"WEB crawler rules"

phdslovenia
phdslovenia New Altair Community Member
edited November 2024 in Community Q&A
Hi!

I'm new to RapidMiner and I must say I like it. I have in-depth knowledge in MS SQL but I'm completely fresh in RapidMiner.
So I've started to use Web Crawler Processor.

I use the following query to process Slovenian real estate webpage and I have troubles setting Web crawler rules.

I know that there are 2 rules important: what to follow and what to store.

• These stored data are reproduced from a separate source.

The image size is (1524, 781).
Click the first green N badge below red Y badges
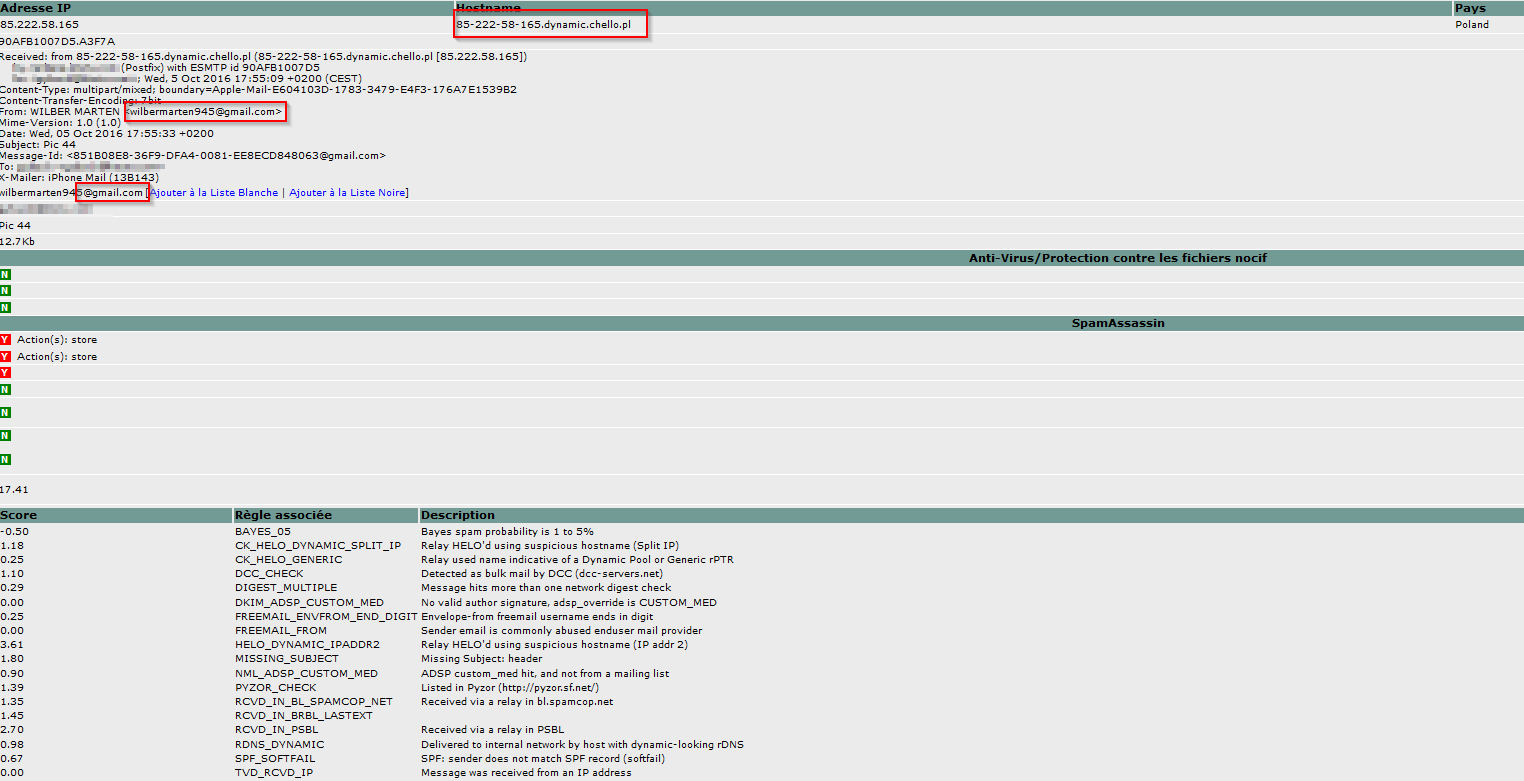point(5,389)
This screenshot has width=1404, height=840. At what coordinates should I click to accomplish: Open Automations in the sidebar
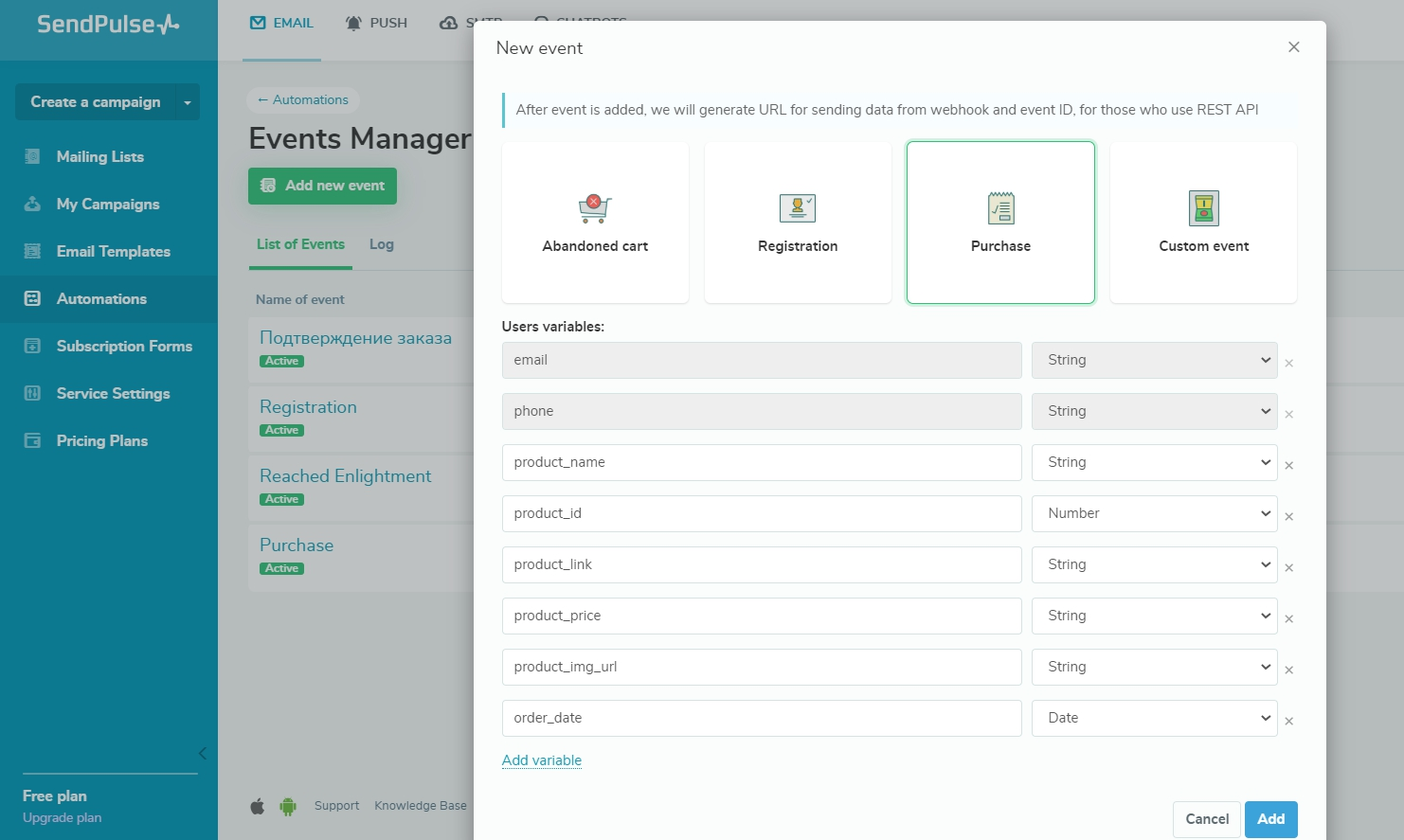pos(101,299)
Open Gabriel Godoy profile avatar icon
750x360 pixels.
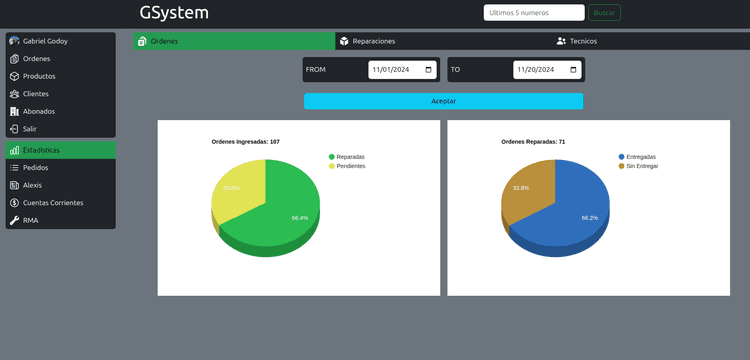(x=14, y=41)
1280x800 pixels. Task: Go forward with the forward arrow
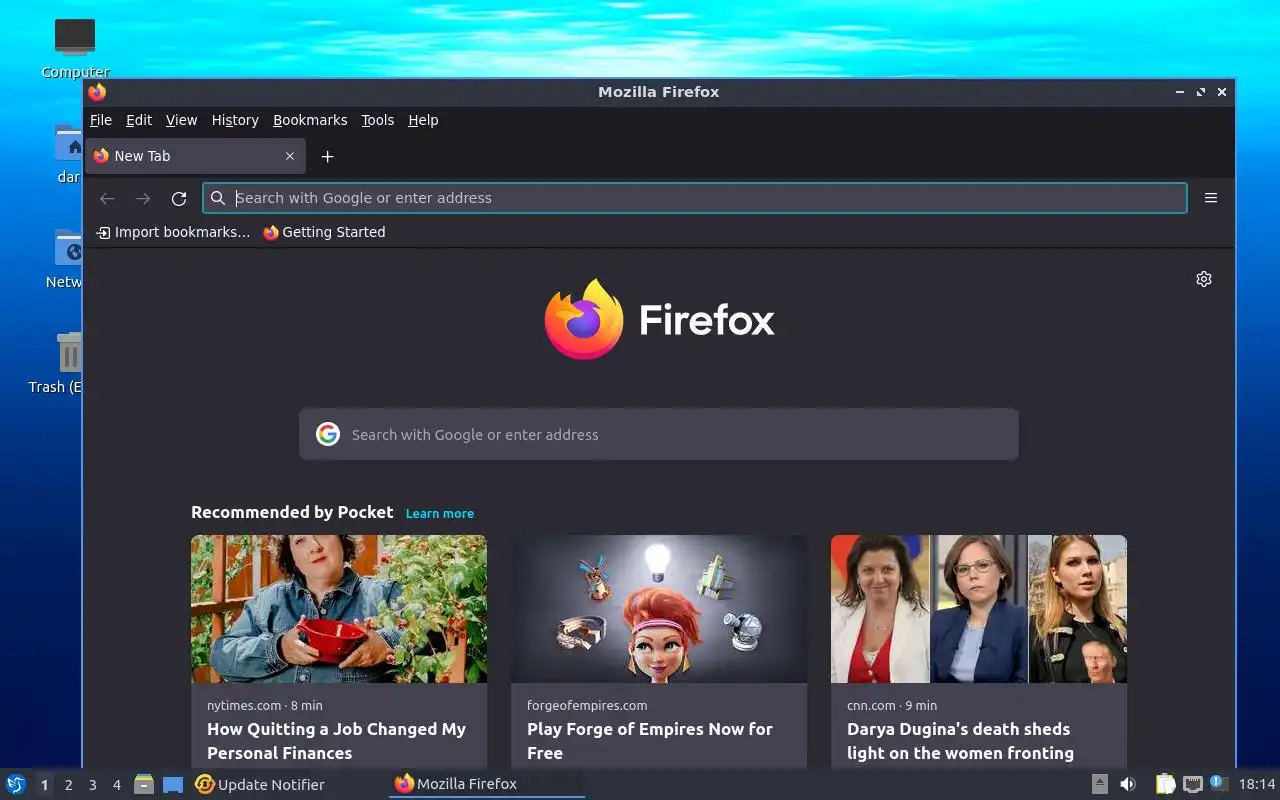tap(143, 198)
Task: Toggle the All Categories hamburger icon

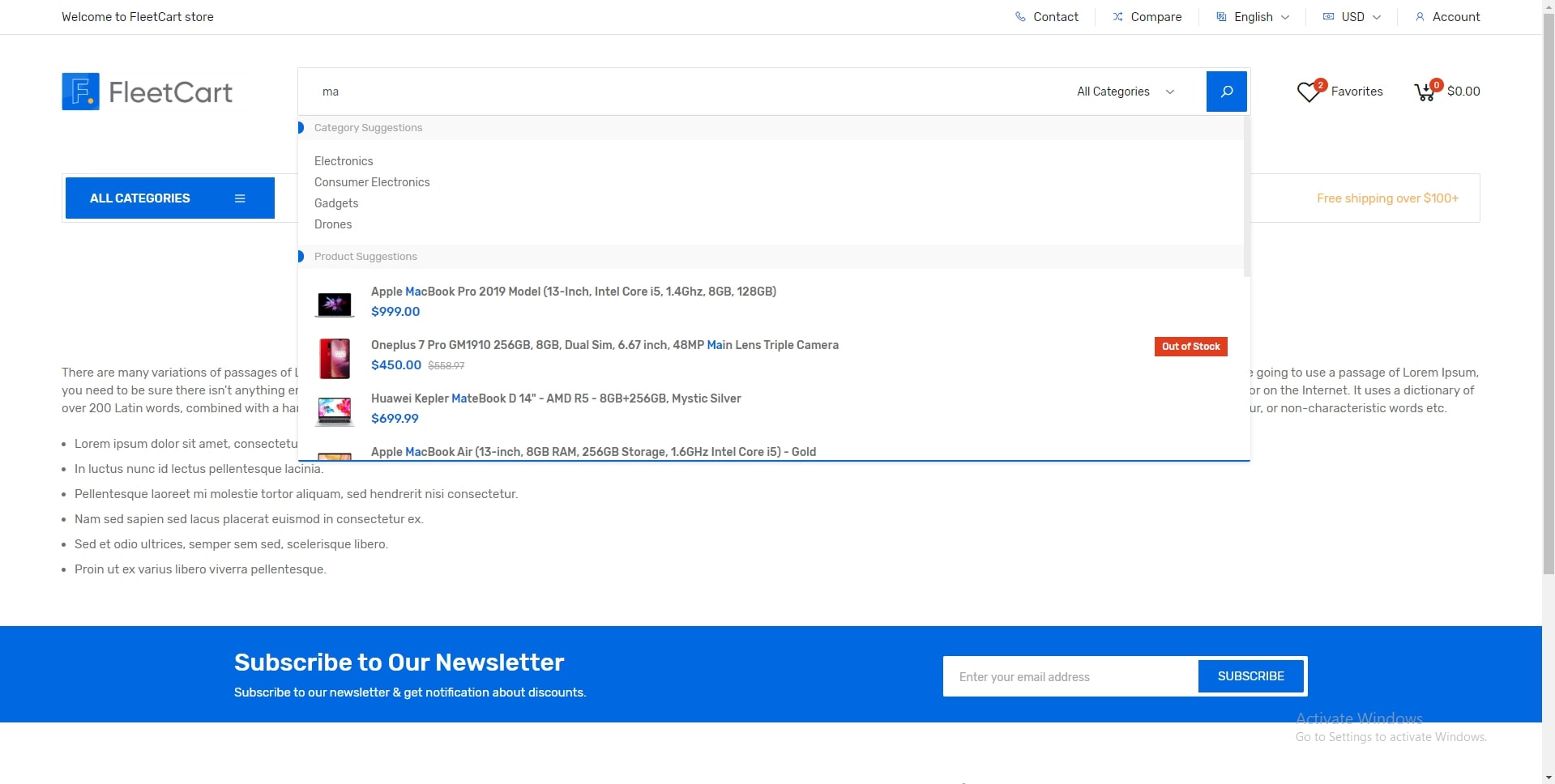Action: coord(240,198)
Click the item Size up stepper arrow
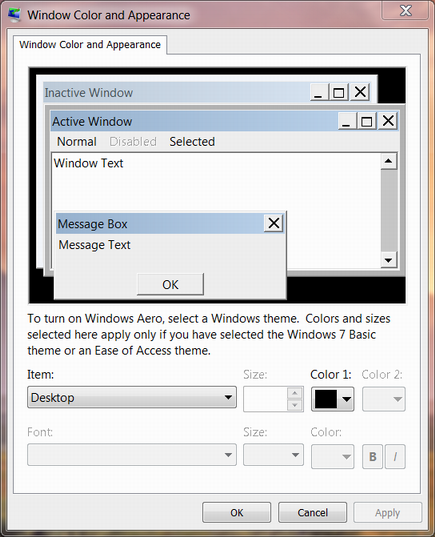This screenshot has height=537, width=435. tap(295, 393)
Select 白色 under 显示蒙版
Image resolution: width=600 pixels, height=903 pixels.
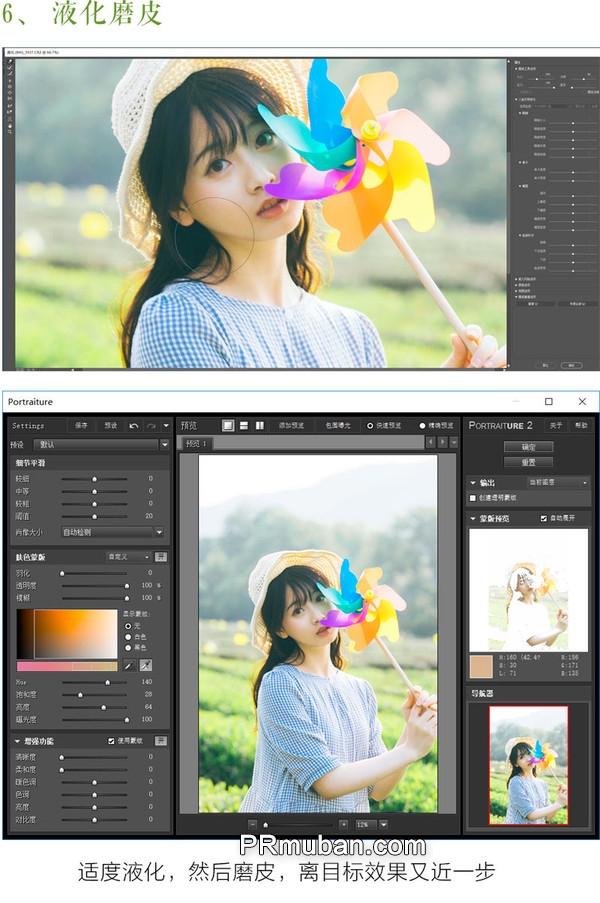(x=127, y=636)
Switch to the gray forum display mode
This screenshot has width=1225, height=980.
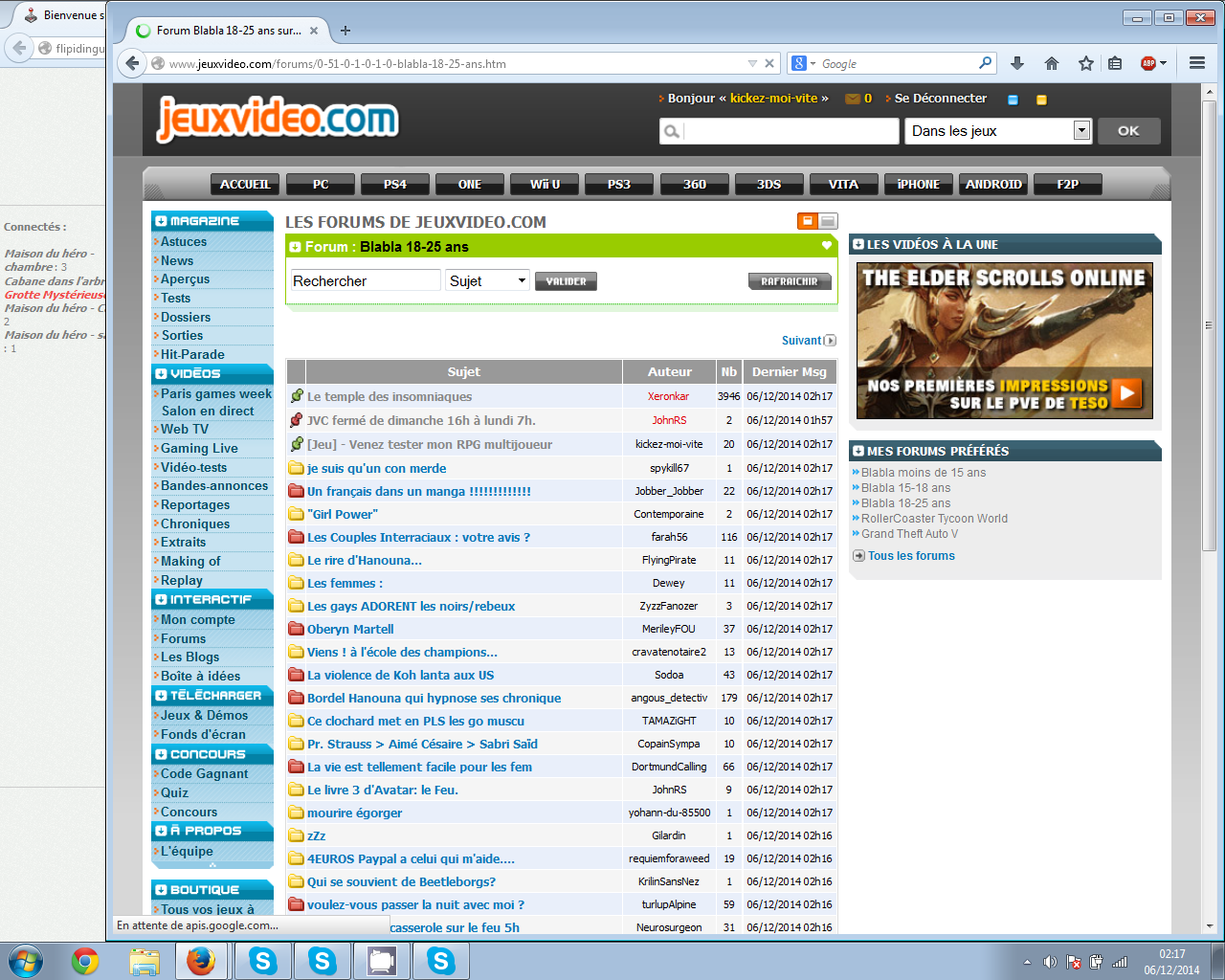coord(828,221)
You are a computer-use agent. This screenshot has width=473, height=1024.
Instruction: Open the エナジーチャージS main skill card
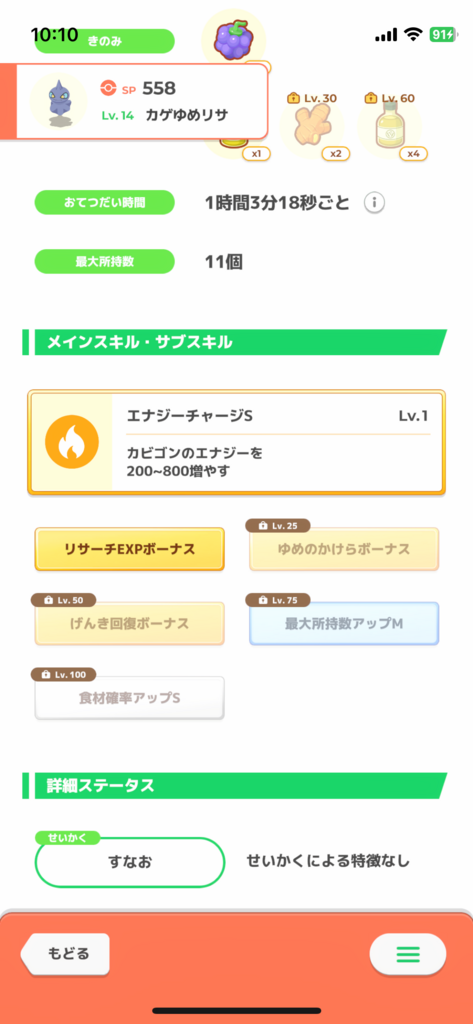(236, 443)
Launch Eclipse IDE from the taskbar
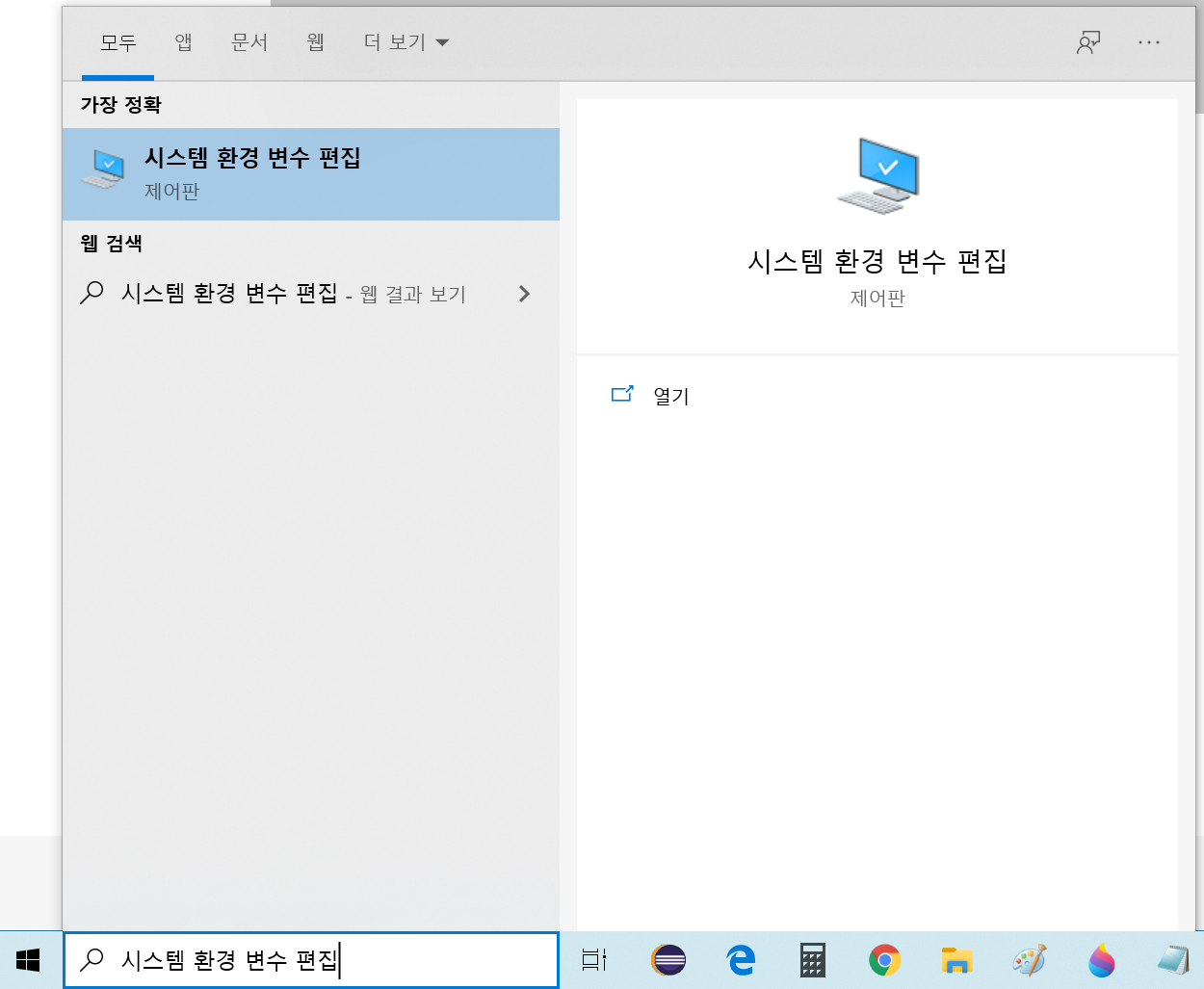1204x989 pixels. (x=667, y=960)
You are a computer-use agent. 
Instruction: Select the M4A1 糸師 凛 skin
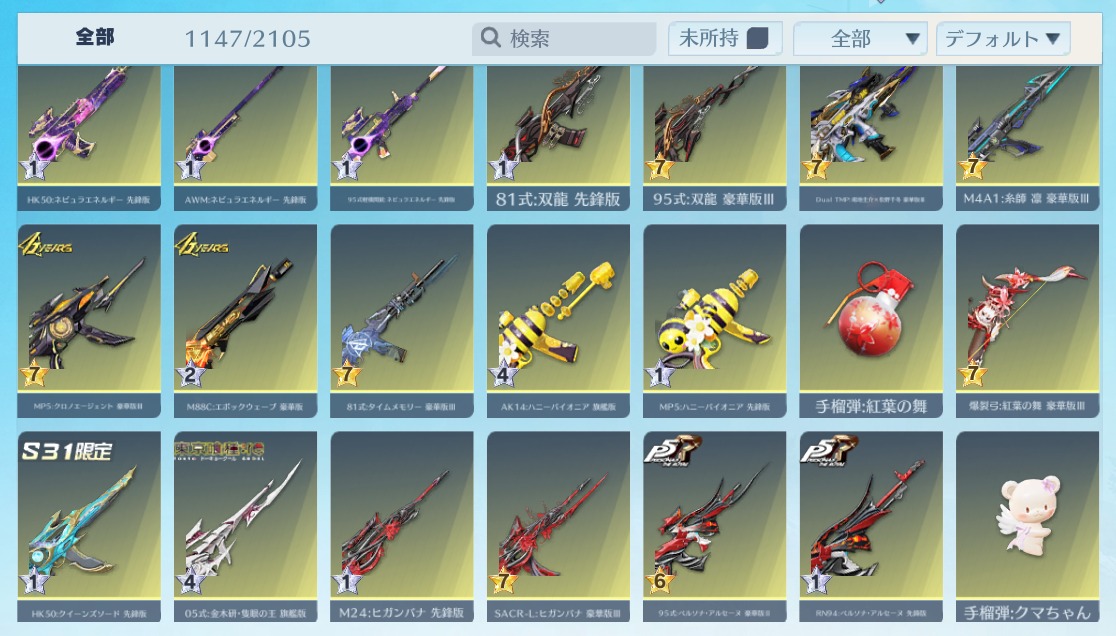coord(1027,138)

I would like to store "http://www.realestate-slovenia.info/nepremicnine.html"+id=something
for example this is the URL i want to store http://www.realestate-slovenia.info/nepremicnine.html?id=5725280

What about URL rule to follow? It doesn't seem to work. I tried something like that: .+pg.+|.+id.+

Any help would be apreciated!

U.

Answers

  • MariusHelf
    MariusHelf New Altair Community Member
    Hey U,

    on a quick check I got some pages with the following settings:
    url: http://www.realestate-slovenia.info/
    both rules: .+id.+

    And I also increased the max page size to 10000.

    As always I have to ask this: did you check that the site policy/copyright note allows you to machine-crawl that page?

    Best regards,
    Marius
  • phdslovenia
    phdslovenia New Altair Community Member
    Marius,

    the web page allows robots.

    Your example stores only realestate ads on first page. Web crawler doesn't go to the second, third,.....page.

    Tnx for helping.
  • MariusHelf
    MariusHelf New Altair Community Member
    Then you probably have to increase the max_depth and adapt your rules. Please note that you should not add more than one follow rule, but instead add all expressions to one single rule, separated by a vertical bar as you have done in your first post.

    Best regards,
    Marius
  • phdslovenia
    phdslovenia New Altair Community Member
    Marius,

    I put a problem with Web crawler aside for a while. Today I started to deal with it again. I still have a problem with crawling rules. All other web crawler atributes are clear.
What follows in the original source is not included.